*WORK INSTRUCTIONS*
Put the stretch from the line containing "You are a GUI" through the line containing "Task: Enable the Continuous spraying checkbox" into a Markdown table with the columns Row and Line, numbering each row and leaving out blank lines.

*TASK MATERIAL*
= = = = = = =
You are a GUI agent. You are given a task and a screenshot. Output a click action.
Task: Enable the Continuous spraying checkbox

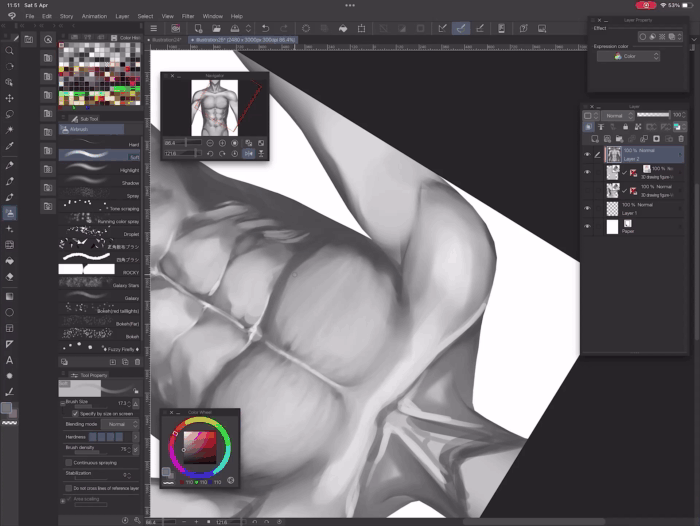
= = = = = = =
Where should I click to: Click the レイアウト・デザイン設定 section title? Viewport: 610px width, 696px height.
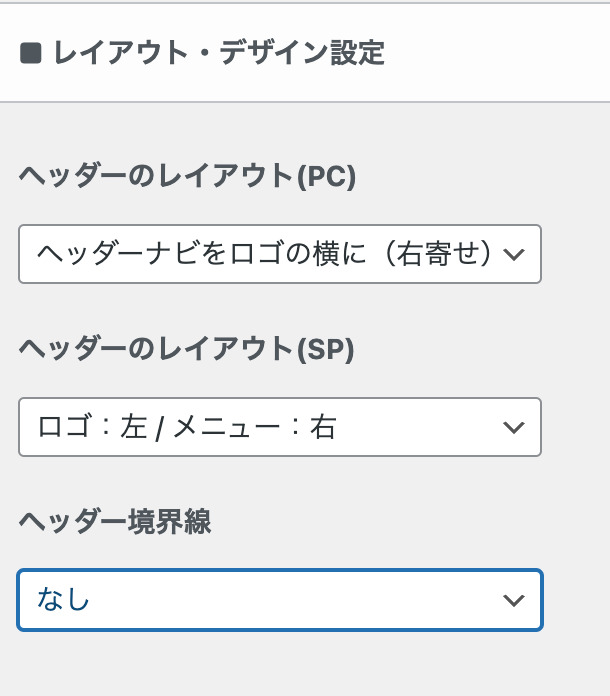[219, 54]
= = = = = = =
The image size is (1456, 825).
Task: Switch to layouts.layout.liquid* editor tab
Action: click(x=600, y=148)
= = = = = = =
*ANSWER TO THIS EXERCISE*
| Row | Line |
|---|---|
| 1 | You are a GUI agent. You are given a task and a screenshot. Output a click action. |
| 2 | Task: Enable the Continuous spraying checkbox |